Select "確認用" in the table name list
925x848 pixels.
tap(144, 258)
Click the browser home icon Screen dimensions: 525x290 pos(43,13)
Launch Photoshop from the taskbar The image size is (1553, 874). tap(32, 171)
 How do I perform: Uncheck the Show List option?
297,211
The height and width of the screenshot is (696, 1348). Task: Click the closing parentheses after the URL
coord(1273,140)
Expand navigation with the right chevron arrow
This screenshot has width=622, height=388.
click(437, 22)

+===+

[ENUNCIADO]:
Reproduza palavra por palavra todas as linhas acima, por favor.

[RESPOSTA ABAIXO]:
Select "確認用" in the table name list
925x848 pixels.
tap(144, 258)
Click the browser home icon Screen dimensions: 525x290 pos(43,13)
Launch Photoshop from the taskbar The image size is (1553, 874). tap(32, 171)
 How do I perform: Uncheck the Show List option?
297,211
The height and width of the screenshot is (696, 1348). Task: Click the closing parentheses after the URL
coord(1273,140)
Expand navigation with the right chevron arrow
This screenshot has width=622, height=388.
click(437, 22)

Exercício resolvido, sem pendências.